Когда стемнело, Марк принялся за чтение сборников. Мельтешили в свете настольной лампы десятки фамилий известных и неизвестных поэтов, поклонявшихся в своем творчестве великому вождю. Дрожали перед глазами строчки и строфы, наполненные великим именем, которое некоторые стихотворцы умудрялись иногда рифмовать очень необычно, из-за чего у Марка возникало смешанное чувство гордости за чужую смелость и боязни за свое будущее.
Спать он в тот вечер так и не лег, а к шести утра, перечитав уйму произведений, выбрал пять из них, которые были и несложны для попугая, и написаны были добротно и не без таланта.

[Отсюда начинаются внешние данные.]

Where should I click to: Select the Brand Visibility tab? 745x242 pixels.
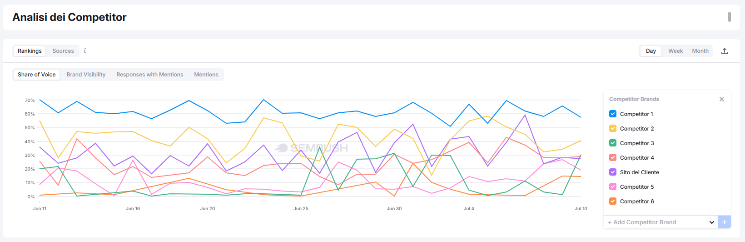coord(86,75)
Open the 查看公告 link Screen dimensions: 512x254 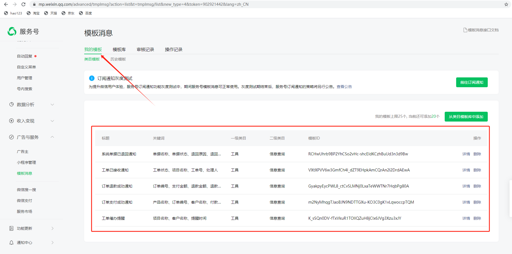(344, 87)
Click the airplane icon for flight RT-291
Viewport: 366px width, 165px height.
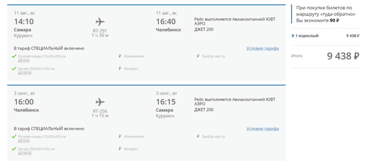click(100, 22)
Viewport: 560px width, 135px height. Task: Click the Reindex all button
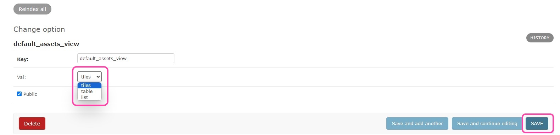click(x=32, y=9)
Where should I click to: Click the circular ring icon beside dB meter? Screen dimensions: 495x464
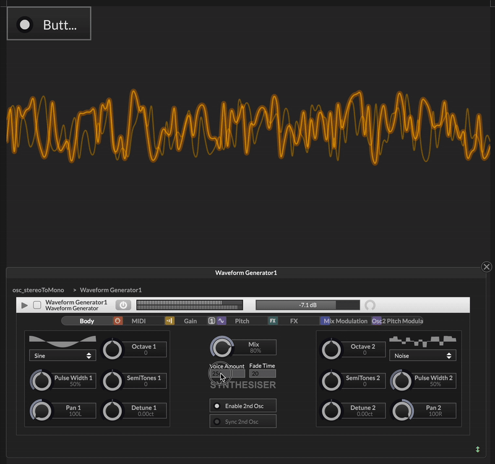(370, 305)
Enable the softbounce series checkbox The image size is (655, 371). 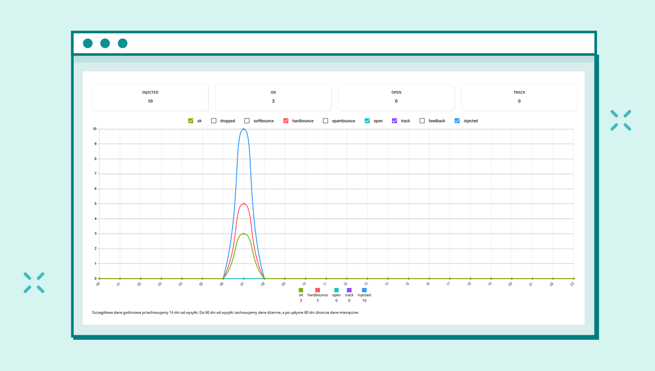coord(247,121)
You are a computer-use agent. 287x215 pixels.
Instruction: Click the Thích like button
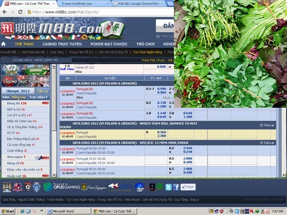[x=188, y=187]

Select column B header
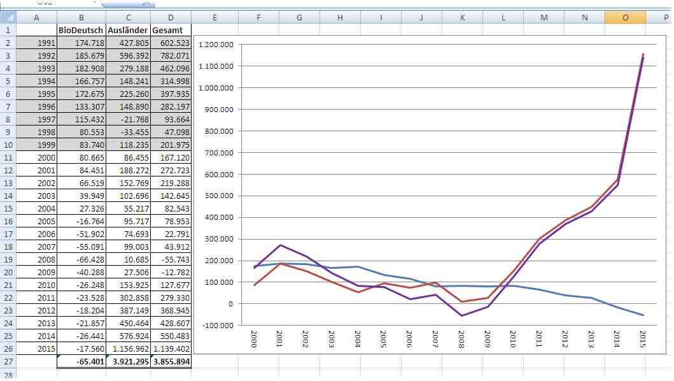coord(81,18)
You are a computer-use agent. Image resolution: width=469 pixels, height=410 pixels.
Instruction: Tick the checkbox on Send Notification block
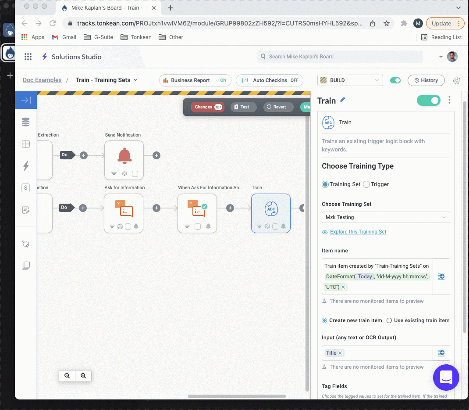[x=135, y=174]
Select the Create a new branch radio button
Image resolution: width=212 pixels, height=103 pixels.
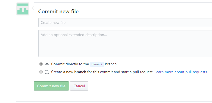(x=41, y=72)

И работа началась. Под звуки непрекращающегося дождя строфа за строфой читал Марк по двадцать-тридцать раз каждое стихотворение сидевшему тут же на столе в своей клетки попугаю. Попугай слушал и, должно быть, запоминал. Прошли отведенные на подготовку к выступлению дни. Еще полторы недели, и начнутся майские праздники, а потом можно будет отдохнуть.
На шестой день позвонили из отдела культуры ЦК. К этому времени Кузьма уже читал все пять стихотворений одним блоком, делая короткие перерывы только между строфами. Марку оставалось выучить очередность фамилий поэтов, а название у всех стихотворений может быть одно: «Ленин».
— Вы приготовились? —спросила Марка поднятая телефонная трубка.
— Да, все готово, товарищ Урлухов, — ответил Марк.
— Хорошо. Будьте дома, высылаем машину!
Приехали действительно в Кремль.
Беспокоясь о здоровье попугая, Марк натянул на клетку зимний шерстяной чехол. И всю дорогу шофер бросал на странную клетку любопытные взгляды.
Машина остановилась у невысокого кирпичного здания. Марк распахнул дверцу, раскрыл зонт и тут же, захватив клетку, перебрался под него.
Постовой милиционер сидел за столом лицом к дверям. На столе стояли два телефонных аппарата. Милиционер что-то читал, но тут оторвал взгляд от строк.
— Вы к кому? — достаточно вежливо спросил он.
— Я не знаю… — опешил Марк. — Я выступать… И в доказательство своих слов приподнял затянутый в шерсть конус клетки.
Милиционер задумался, раскрыл лежавшую тут же на столе тетрадь, полистал.
— Не Иванов?
— Да, да, Марк Иванов, — обрадовался артист.
— Минуточку, товарищ Иванов! — попросил милиционер и ушел в глубь начинавшегося за его спиной коридора. Вернулся быстро и не один.
— Здравствуйте, — протянул руку Марку пришедший с ним сухощавый мужчина средних лет. — Старший лейтенант Волчанов. Пойдемте!
Зашли в кабинет, почти без мебели. Один только стол и несколько стульев.
— Вот, распишитесь тут! — попросил Волчанов, положив перед Марком на стол отпечатанные листки.
— А что это? — спросил Иванов. — Это финансовые документы?
— Нет, — ответил старший лейтенант. — Это ваше обязательство не разглашать ни при каких обстоятельствах все, что вы сегодня увидите. Вам вообще лучше будет сегодня же вечером забыть об этом выступлении. Понятно?
Артист закивал. Обмакнул ручку в чернильницу, торопливо поставил свои подписи на всех подсунутых бумагах.
— Теперь пойдемте, — Волчанов встал. — Погодите, это ваше? — остановил он сорвавшегося с места Марка, указывая на оставшийся на полу у стола конус клетки.